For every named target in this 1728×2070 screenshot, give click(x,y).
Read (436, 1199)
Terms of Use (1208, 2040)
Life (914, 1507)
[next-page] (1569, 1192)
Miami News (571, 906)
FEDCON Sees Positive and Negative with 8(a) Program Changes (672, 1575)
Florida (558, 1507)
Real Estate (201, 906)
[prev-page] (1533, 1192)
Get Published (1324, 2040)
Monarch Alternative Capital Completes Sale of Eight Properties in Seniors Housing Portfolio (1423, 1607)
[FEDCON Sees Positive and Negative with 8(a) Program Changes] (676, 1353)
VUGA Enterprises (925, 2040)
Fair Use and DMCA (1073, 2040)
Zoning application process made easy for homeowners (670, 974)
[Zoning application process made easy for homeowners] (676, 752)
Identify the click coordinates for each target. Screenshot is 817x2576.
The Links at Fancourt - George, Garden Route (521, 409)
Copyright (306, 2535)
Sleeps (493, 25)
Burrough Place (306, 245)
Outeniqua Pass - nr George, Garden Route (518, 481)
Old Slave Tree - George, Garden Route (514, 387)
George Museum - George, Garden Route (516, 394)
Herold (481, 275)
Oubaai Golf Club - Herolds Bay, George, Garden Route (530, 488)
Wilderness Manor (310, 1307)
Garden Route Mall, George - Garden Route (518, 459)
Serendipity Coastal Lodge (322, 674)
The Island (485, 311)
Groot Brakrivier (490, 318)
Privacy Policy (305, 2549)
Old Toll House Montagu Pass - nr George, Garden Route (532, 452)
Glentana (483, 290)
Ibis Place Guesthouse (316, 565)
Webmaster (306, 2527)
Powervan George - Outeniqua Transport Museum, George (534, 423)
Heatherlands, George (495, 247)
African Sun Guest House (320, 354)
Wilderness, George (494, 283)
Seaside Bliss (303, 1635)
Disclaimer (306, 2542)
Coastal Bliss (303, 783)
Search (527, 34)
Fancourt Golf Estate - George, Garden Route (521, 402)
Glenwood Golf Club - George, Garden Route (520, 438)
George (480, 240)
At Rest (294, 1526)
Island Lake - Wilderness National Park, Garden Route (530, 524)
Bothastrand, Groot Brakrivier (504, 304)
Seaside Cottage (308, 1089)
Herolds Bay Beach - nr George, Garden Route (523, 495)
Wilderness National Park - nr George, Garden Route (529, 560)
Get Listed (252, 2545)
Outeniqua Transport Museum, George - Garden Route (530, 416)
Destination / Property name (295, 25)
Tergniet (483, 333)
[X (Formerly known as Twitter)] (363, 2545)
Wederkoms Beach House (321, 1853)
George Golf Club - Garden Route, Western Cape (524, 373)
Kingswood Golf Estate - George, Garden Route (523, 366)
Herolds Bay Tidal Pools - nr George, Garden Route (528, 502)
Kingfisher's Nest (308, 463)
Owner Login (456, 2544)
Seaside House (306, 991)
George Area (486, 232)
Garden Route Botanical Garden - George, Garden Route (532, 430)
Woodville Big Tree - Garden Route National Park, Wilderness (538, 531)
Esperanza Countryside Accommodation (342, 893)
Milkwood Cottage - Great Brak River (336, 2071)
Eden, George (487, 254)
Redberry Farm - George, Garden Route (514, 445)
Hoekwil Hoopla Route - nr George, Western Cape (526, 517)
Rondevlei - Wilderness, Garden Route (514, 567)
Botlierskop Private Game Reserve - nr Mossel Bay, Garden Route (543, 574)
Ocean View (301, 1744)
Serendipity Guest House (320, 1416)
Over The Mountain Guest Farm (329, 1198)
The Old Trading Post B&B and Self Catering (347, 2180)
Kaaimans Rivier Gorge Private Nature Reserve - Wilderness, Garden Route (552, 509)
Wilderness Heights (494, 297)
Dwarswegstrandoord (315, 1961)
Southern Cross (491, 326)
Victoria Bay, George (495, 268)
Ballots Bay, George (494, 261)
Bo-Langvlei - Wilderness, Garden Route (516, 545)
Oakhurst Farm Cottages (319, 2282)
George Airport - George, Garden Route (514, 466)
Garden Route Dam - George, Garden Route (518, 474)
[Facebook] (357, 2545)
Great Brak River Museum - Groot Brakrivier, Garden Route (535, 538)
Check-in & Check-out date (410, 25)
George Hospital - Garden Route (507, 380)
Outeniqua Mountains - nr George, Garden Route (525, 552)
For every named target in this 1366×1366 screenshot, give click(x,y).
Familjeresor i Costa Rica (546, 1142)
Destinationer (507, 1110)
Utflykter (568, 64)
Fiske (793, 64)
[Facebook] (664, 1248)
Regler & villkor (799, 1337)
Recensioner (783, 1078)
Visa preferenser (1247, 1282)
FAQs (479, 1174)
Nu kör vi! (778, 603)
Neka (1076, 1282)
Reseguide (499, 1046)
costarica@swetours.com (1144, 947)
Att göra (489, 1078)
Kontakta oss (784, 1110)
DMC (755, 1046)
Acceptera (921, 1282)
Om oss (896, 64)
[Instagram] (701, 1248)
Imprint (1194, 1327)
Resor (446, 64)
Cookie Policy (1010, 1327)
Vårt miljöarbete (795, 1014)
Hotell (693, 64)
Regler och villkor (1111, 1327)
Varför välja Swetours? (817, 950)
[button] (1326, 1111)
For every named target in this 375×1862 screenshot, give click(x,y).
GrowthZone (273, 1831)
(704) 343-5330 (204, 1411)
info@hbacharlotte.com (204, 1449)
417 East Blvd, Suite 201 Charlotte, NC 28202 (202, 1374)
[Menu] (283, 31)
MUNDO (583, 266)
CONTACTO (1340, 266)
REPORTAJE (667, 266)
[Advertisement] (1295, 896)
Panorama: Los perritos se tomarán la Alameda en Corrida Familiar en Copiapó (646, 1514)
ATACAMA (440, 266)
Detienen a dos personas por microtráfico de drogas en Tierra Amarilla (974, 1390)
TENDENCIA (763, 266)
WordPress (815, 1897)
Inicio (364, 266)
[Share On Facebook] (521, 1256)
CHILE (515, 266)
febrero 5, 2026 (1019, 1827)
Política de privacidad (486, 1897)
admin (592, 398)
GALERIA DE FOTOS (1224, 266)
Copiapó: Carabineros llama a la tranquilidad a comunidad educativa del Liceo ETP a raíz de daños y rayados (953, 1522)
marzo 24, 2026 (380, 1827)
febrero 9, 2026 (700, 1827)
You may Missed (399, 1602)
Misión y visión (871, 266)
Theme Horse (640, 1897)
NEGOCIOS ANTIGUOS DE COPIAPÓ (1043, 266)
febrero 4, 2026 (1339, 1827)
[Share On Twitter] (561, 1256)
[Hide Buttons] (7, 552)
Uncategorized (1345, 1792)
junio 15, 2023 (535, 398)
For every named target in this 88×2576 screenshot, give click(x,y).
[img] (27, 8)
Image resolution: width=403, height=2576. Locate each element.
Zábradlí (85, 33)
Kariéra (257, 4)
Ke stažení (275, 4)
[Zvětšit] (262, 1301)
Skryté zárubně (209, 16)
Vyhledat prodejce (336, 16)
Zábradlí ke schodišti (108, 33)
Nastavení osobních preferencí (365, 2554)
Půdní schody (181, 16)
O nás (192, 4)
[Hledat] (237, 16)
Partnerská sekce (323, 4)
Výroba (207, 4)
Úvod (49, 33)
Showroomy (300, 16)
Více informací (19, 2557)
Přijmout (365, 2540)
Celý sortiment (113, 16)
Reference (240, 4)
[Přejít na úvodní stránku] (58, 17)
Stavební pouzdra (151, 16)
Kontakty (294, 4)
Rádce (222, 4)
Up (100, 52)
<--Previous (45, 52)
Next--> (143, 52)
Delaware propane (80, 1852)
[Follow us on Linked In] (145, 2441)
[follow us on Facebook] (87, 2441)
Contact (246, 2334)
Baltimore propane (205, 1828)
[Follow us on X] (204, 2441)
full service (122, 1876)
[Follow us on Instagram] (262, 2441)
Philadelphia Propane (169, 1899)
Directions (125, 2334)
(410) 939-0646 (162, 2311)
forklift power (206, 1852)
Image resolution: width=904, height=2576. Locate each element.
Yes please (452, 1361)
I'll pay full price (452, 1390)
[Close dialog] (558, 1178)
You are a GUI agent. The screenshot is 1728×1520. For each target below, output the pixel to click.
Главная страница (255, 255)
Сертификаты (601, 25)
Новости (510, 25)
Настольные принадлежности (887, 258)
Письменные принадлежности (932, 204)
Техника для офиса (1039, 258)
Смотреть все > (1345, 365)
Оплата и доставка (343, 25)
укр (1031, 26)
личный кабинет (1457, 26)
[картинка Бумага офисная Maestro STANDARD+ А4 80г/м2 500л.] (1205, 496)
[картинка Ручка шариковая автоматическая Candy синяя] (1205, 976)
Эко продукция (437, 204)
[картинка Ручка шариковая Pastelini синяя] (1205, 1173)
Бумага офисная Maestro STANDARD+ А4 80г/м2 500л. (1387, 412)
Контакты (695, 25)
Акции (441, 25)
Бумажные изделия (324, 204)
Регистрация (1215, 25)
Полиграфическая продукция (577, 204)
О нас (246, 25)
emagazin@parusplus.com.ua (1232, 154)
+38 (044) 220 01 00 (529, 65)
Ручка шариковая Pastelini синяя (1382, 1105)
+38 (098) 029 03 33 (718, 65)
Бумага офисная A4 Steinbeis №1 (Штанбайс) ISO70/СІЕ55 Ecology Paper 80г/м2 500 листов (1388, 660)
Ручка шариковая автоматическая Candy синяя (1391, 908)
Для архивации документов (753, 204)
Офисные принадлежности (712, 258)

• _Required action_
Would you copy out exactly the lines above that start at the one containing "Terms of Use (1208, 2040)" and end at the one containing "Monarch Alternative Capital", inclusive?

• _Written solution_
Terms of Use (1208, 2040)
Life (914, 1507)
[next-page] (1569, 1192)
Miami News (571, 906)
FEDCON Sees Positive and Negative with 8(a) Program Changes (672, 1575)
Florida (558, 1507)
Real Estate (201, 906)
[prev-page] (1533, 1192)
Get Published (1324, 2040)
Monarch Alternative Capital Completes Sale of Eight Properties in Seniors Housing Portfolio (1423, 1607)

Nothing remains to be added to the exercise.